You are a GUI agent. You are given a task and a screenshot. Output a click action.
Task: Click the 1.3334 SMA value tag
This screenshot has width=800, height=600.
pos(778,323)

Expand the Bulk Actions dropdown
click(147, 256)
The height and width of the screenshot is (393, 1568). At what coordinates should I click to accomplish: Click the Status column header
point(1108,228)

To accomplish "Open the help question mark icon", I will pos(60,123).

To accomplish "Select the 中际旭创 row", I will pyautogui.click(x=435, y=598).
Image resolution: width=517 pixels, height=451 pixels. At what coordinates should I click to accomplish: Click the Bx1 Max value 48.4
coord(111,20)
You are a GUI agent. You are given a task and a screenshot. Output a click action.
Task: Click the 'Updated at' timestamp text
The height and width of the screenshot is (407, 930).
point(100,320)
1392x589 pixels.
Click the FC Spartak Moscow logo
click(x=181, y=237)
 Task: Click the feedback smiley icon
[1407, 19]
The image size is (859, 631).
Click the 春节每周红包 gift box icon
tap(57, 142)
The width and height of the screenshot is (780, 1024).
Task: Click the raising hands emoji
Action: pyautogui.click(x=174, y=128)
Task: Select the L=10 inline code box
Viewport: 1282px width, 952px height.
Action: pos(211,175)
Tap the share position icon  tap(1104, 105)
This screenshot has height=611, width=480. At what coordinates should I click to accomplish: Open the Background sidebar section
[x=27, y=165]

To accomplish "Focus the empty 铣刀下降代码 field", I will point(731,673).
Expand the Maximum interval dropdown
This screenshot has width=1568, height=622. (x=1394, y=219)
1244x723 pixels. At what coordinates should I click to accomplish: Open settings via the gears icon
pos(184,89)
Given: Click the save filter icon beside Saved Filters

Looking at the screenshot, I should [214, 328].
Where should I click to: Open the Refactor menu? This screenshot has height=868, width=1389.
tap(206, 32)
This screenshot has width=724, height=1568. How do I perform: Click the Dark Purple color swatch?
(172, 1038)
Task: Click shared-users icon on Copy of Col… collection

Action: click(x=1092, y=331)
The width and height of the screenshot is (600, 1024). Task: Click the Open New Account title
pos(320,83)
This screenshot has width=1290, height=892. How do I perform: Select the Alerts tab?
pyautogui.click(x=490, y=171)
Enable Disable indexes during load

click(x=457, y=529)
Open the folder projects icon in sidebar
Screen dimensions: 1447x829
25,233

__BRIEF__: Look over the data above and show each line that contains "will".

__REPLY__:
To accomplish "Open the help question mark icon", I will pos(60,123).
To accomplish "Select the 中际旭创 row", I will pyautogui.click(x=435, y=598).
To accomplish "Focus the empty 铣刀下降代码 field", I will point(731,673).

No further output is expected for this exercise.